Directions -
[1] Please answer these from the passage on the Biomedical Research & Longevity Society:
(a) Who founded the organization?
(b) Where is its call center located?
(c) In what year did it change its name?
[2] In the passage on the Biomedical Research & Longevity Society, begin at the words "- Website: www.brlsociety.org" and stop after "Research & Longevity Society.". Reproduce that part with "call center" swapped for "customer service center".
[3] Write a continuation of the passage on the Biomedical Research & Longevity Society, starting after its last sentence.

Given passage -
Biomedical Research & Longevity Society
- Formerly: Life Extension Foundation
- Type: Private
- Industry: Health
- Founded: 1980; 46 years ago
- Founder: Saul Kent and William Faloon
- Headquarters: Fort Lauderdale, Florida, United States
- Products: Two-Per-Day Multivitamin NAD+ Cell Regenerator (Nicotinamide Riboside) Neuro-Mag Magnesium L-Threonate
- Number of employees: 2 (2023)
- Website: www.brlsociety.org

= Biomedical Research & Longevity Society =

Dietary supplement company

The Biomedical Research & Longevity Society, formerly the Life Extension Foundation (LEF), is a company founded in 1980 to extend the healthy human lifespan by discovering methods to control aging and eradicate disease. Along with the Life Extension Buyer's Club, which sells vitamins and supplements, the Life Extension Foundation (LEF) was headquartered in Fort Lauderdale, Florida. It also has a call center location in Las Vegas, Nevada. The company changed its name in 2018 to Biomedical Research & Longevity Society.

Given data -
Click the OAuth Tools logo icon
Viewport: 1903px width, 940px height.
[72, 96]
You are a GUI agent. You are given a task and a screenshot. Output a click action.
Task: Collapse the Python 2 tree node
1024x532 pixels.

Responses for each task -
[1]
(a) Saul Kent and William Faloon
(b) Las Vegas, Nevada
(c) 2018

[2]
- Website: www.brlsociety.org

= Biomedical Research & Longevity Society =

Dietary supplement company

The Biomedical Research & Longevity Society, formerly the Life Extension Foundation (LEF), is a company founded in 1980 to extend the healthy human lifespan by discovering methods to control aging and eradicate disease. Along with the Life Extension Buyer's Club, which sells vitamins and supplements, the Life Extension Foundation (LEF) was headquartered in Fort Lauderdale, Florida. It also has a customer service center location in Las Vegas, Nevada. The company changed its name in 2018 to Biomedical Research & Longevity Society.

[3]
==Activities==
Along with the Life Extension Buyer's Club, the Life Extension Foundation (LEF) was headquartered in Fort Lauderdale, Florida. The Life Extension Foundation (LEF) was primarily funded by the sale of nutritional supplements to members of an affiliated entity, the Life Extension Buyer's Club. The Life Extension Buyer's Club was incorporated in Nevada, and has a separate EIN employer number than the Life Extension Foundation. Its name was changed to the Biomedical Research & Longevity Society in 2018.

In 1981 LEF recommended DHEA, in 1983 it recommended low-dose aspirin, and also in 1983 was the first organization in the United States to recommend coenzyme Q10 (CoQ10). In 1992 it introduced melatonin into its product line.

==History==
The Biomedical Research & Longevity Society, which was originally named Life Extension Foundation (LEF), was founded by Saul Kent and William Faloon in 1980.

In 1987, the FDA raided the Life Extension Foundation's warehouse, and charged Kent and Faloon with 27 counts, including distributing unapproved drugs. 11 years later, all, by then, 56 FDA charges were dismissed by a federal judge. In 1994, Kent and Faloon opened the FDA Holocaust Museum to highlight millions of deaths they felt were caused by the FDA withholding or delaying approval of life-saving drugs and treatments.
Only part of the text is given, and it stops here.